What the August IAEA report means
With the nation focusing on the brewing crisis in Syria and the anniversary of the March on Washington, it may have been easy to miss a very important bit of news: the release of the International Atomic Energy Agency’s (IAEA) third quarter report. Though it garnered less immediate coverage, the implications of this report are significant, especially as talks are set to resume between Iran and the IAEA in September.
The report concludes that while the Iranian nuclear program continues to advance, Iran is actually still a long way from having a nuclear weapon. In several critical areas, the program slowed. Iran’s supply of 20% enriched uranium – which could, at some point, be used to form the core of a weapon – saw only a marginal increase, and the commissioning of the Arak heavy-water reactor – which could be used to produce plutonium – was slowed.

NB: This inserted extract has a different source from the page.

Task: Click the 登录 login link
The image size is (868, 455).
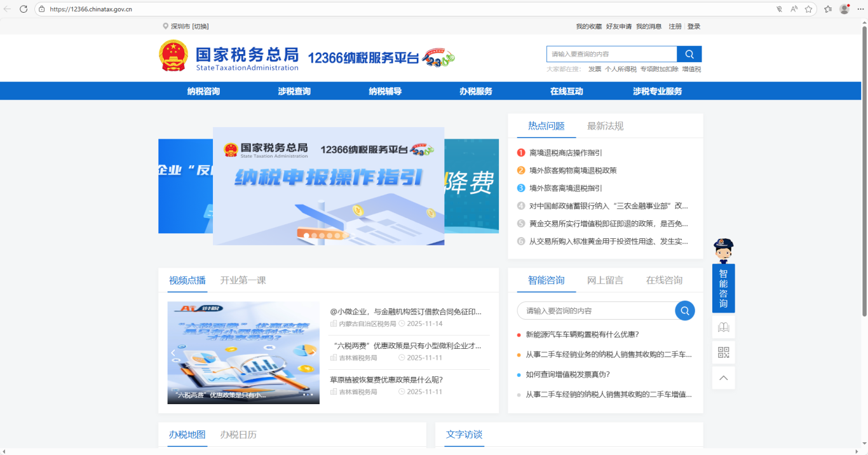Action: pos(694,27)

This report, which comes at the end of former President Ahmadinejad’s administration, serves as a final report card for the progress of Iran’s nuclear program over the past eight years. As such, the report does not reflect the shifts made by incoming President Hassan Rouhani. In the three weeks since his inauguration, Rouhani has completely transformed the leadership of the Iranian nuclear program, and has signaled his willingness to negotiate a resolution to the years-long crisis the program has triggered.
The Bad News
Iran’s current stockpile of enriched uranium increased to 185.8kg, up from 182kg in the previous report. This small increase can be attributed to Iran’s continued conversion of enriched uranium into fuel plates for the Tehran Research Reactor, used to produce medical isotopes. The August report concludes that Iran has steadily increased its capacity to enrich uranium. Iran has installed 1,008 new-generation uranium enrichment centrifuges, which have not yet been tested, nor have produced enriched uranium. Iran has also installed 1,861 IR-1 centrifuges at the same enrichment plant.
The Good News
While these small increases may appear concerning, it is important to note that the report also shows that Iran is still significantly short of the amount of 20% medium enriched uranium (MEU) necessary to convert for one nuclear weapon. In fact, there has only been a 2.1% growth in Iran’s holding of 20% MEU since the previous IAEA report in May 2013, making this the smallest increase in MEU in the past four reporting periods. As it stands, Iran’s level of MEU remains well below the 240 kg to 250kg needed to make a bomb. Another opportunity for cautious optimism comes with Iran’s decision to delay commissioning the Arak heavy-water reactor. This delay is promising as Arak, when commissioned, will be capable of producing plutonium that could be used to build a nuclear weapon.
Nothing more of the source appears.